The input: Begin

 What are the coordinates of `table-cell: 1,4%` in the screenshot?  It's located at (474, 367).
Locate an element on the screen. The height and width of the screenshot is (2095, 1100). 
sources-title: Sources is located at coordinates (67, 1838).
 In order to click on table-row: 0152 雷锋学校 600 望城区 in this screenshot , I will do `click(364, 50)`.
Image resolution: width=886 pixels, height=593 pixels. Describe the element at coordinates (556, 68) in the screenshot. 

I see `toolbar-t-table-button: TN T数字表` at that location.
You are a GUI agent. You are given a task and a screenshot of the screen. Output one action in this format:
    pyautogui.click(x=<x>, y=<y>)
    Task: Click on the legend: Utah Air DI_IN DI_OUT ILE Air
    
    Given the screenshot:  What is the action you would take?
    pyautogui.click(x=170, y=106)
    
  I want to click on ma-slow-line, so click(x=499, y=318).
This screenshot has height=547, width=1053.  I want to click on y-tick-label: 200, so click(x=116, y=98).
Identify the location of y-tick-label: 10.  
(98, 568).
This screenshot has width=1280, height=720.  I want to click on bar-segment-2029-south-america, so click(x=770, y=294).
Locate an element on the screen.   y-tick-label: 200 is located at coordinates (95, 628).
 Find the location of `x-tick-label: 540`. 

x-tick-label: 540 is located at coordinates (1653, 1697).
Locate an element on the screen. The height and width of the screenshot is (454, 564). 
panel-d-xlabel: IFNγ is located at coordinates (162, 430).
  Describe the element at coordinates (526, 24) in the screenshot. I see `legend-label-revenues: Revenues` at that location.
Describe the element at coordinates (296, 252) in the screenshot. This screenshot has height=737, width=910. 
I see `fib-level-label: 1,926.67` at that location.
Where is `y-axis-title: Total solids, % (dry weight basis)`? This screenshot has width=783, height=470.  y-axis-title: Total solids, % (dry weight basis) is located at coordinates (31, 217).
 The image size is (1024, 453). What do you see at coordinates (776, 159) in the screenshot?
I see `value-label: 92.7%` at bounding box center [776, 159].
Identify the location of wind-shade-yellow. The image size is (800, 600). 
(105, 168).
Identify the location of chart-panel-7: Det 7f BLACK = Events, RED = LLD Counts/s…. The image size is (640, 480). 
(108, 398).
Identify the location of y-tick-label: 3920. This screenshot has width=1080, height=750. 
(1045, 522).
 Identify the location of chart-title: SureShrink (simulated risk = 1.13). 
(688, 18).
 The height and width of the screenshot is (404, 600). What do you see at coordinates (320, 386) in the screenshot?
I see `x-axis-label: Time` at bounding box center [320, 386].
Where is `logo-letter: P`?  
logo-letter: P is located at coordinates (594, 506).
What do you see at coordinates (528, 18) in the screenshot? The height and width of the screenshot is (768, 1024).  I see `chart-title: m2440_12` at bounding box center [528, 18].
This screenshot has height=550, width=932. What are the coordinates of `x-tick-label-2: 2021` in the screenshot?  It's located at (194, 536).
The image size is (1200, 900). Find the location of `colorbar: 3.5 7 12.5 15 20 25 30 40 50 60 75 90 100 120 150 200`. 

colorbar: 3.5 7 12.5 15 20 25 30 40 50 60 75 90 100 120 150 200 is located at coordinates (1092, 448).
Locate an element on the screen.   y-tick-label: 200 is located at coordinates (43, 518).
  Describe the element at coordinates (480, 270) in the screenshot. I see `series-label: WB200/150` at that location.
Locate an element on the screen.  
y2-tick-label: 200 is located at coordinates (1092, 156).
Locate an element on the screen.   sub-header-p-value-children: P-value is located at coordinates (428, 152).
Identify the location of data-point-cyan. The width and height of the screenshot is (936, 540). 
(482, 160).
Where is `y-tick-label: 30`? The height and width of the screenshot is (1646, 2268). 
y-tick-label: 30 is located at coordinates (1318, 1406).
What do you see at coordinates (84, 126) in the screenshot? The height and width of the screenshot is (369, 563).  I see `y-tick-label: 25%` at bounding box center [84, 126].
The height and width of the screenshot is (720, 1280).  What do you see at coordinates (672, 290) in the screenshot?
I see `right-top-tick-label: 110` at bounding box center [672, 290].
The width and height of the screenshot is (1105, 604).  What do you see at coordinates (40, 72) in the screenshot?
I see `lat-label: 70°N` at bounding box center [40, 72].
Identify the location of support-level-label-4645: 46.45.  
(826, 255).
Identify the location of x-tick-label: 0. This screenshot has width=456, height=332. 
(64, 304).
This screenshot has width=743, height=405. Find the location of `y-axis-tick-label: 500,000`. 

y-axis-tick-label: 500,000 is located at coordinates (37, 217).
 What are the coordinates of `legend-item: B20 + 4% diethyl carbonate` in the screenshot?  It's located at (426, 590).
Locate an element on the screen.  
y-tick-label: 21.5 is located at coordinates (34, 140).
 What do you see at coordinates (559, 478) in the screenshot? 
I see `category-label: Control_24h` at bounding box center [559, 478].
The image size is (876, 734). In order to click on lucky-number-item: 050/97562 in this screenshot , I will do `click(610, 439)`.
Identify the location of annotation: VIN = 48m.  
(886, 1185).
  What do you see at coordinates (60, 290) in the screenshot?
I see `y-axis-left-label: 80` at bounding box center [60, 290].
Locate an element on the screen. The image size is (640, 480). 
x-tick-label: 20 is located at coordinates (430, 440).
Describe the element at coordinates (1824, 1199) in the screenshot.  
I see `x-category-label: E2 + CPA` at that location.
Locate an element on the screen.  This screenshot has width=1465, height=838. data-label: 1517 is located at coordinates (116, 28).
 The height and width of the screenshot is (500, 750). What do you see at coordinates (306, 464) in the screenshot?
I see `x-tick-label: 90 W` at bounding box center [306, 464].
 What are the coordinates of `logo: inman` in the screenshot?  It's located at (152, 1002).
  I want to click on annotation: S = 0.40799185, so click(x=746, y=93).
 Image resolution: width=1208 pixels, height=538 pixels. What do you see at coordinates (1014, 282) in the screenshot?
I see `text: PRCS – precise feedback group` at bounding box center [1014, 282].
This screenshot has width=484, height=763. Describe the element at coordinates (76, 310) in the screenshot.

The input: End

*How to complete this task*. Please count the rows that contain the string "bounding" and give only the number.

*Result of this exercise*. 10